Survey question: Which is the worst call center in the Philippines?

Voting tally: 33 readers voted on this survey
West Contact – 7 votes
Sutherland -9 votes
Teletech -11 votes
None of the above – 11 votes

Yesterday, was the end of theover-a-monthlong call center survey I started and I found some interesting observations with it. First let me thank all of those who participated. The feedback the survey got will definitely inspire more survey in the near future. It was amusing to find people giving their honest opinions about their selected thumb’s-down. We also got some flaming from a couple of people who were upset that their call center was included. I’d have to say this was the more amusing part. A couple of readers even found this blog as a venue to argue about someone or something. You can read about all the funny call center comments here.

My observations:

1. It looks like Teletech seems to get the same amount of votes as with the rest of the other call centers not included in the list. No one really gave a specific comment about what’s not-so-good about Teletech so please leave a comment here on if you’ve been from Teletech or much better if you’re currently working for them so people can get an updated observation.

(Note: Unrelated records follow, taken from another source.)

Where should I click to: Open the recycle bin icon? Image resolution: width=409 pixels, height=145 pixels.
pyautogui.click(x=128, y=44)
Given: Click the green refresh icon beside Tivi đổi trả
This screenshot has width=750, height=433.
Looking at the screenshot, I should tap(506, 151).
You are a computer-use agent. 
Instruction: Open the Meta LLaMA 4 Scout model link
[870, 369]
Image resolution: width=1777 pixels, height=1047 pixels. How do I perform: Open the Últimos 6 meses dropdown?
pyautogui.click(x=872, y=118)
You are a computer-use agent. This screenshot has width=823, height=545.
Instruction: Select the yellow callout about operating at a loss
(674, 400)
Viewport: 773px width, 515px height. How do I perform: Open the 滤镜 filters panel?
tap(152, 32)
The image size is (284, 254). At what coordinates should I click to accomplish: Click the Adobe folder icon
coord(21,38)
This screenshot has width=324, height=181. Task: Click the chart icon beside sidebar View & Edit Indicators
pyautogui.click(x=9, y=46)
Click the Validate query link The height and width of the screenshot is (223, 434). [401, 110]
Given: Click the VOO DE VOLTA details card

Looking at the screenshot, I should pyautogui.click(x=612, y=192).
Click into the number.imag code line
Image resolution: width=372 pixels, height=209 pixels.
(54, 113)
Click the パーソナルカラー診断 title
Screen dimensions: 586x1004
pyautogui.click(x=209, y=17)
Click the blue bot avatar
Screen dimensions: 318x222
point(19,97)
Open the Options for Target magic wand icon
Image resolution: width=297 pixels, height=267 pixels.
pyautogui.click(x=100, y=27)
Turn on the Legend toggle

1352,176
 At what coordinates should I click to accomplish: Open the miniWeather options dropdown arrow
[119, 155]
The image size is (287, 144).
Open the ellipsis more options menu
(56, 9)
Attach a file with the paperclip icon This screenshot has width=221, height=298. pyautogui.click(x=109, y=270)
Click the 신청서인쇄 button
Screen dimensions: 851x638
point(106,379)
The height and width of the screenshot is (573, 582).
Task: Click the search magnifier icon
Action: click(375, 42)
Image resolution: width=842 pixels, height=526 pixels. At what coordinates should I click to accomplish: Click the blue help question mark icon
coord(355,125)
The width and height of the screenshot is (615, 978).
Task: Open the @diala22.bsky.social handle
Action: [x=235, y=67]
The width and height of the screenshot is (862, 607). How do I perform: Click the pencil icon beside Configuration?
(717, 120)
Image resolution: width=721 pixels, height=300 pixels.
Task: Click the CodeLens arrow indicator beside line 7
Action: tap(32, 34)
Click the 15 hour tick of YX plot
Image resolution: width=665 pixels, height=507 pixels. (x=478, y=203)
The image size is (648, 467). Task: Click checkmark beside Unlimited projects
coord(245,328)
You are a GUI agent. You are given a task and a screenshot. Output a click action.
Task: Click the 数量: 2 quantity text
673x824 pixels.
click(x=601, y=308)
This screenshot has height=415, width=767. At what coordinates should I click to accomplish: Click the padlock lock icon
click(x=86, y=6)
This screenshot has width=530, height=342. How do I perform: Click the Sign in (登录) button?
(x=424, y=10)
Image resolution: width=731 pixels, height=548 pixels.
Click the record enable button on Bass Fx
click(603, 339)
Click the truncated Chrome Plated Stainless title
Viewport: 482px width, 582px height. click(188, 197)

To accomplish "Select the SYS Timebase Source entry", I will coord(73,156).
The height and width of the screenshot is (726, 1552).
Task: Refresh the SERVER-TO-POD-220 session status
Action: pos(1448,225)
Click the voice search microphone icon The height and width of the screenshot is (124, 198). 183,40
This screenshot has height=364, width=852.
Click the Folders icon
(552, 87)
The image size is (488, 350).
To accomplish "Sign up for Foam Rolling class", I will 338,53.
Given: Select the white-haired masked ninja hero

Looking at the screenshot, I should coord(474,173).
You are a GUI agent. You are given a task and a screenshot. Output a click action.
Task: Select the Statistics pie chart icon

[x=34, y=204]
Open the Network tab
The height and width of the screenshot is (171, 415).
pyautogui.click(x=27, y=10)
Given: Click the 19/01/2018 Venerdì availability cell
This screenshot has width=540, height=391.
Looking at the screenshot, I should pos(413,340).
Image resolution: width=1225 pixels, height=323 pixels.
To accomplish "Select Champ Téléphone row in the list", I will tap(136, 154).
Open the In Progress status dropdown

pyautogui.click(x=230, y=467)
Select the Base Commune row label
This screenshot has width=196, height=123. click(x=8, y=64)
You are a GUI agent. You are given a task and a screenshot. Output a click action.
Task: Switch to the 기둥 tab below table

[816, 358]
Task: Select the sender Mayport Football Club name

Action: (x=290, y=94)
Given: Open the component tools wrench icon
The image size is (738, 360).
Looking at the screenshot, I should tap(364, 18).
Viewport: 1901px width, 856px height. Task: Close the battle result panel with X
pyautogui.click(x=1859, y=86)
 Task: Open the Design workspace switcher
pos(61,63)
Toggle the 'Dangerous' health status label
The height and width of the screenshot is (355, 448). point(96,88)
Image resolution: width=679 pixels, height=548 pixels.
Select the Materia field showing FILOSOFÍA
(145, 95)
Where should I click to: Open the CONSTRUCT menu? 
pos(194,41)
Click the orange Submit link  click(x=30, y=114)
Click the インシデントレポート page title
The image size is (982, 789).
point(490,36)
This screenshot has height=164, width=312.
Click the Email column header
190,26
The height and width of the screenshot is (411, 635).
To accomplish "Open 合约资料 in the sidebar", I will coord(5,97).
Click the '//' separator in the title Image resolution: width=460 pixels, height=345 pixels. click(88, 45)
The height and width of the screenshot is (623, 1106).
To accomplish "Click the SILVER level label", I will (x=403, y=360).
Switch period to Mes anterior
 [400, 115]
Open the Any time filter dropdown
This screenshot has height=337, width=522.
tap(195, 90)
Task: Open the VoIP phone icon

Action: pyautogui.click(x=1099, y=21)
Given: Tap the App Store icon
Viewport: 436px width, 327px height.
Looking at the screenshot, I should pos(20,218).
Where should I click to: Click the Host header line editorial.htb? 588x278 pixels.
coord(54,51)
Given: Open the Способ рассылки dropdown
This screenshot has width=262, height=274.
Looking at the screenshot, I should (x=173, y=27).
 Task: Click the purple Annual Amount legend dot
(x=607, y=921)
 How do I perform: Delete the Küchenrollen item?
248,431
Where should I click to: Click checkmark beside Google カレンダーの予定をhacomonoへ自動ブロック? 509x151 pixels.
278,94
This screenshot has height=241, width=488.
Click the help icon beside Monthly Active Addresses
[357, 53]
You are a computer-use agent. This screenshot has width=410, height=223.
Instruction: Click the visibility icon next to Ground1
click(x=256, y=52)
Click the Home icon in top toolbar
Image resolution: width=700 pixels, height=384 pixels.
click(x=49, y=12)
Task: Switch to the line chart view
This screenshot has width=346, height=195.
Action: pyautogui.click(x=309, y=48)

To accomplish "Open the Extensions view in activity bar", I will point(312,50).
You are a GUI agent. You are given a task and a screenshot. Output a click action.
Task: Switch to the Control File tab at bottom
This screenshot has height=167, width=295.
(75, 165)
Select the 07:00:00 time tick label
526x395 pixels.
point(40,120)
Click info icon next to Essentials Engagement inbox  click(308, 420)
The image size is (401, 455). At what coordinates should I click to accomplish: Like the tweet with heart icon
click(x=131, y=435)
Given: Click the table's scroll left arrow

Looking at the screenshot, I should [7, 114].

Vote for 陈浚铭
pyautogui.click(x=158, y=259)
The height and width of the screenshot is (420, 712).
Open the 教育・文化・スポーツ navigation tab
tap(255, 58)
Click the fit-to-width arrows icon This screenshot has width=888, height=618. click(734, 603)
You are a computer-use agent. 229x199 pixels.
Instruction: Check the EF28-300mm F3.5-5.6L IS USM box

2. The rest of the choices aren’t too far away either. West gets 7 and Sutherland 9 which I think shows that we’ve made the correct choice of listing these in the call center survey. I drew these choices based on the observed feedback from one of the more popular Filipino forums online.

3. It was a good thing there was a good sould that provided positive feedback for West Contact Services. I just wished all rest could have provided some good points as well.

Lesson learned: We should all remember that like humans, call centers intrinsically good-natured. No company should be in business just to dupe their employees or customers. Most importantly and take it from me, sticking with your company for longer than you should would always be better. Unless they want you out ofcourse. 😀

Call center survey – What’s the worst call center

May 12, 2008

It’s time to conduct a little survey on who’s the worst one around! hehe… The purpose of this short data gathering is not to put down anybody but rather bring the feedback online.

So many people online have been searching for the “worst call center in the Philippines” which probably shows people are starting to look at feedback from other people regarding which call centers provide well to their employees and who are or who have been the butt of complains based on former and present employee feedback.

I have been reading on a lot of complaints from call center employees in their forum at and taking queue from my reading, it looks like the top are West Contact Services, Sutherland, and Teletech so let’s include them on the selection. Please feel free to make a comment here if your choice is not on the survey on the list. It would also help if you can elaborate your experience about the company to help others be informed. Links about articles written on a call center company is encouraged. The survey may be moved on the sidebar on a later date.

Thanks for your participation and we encourage positive feedback as well.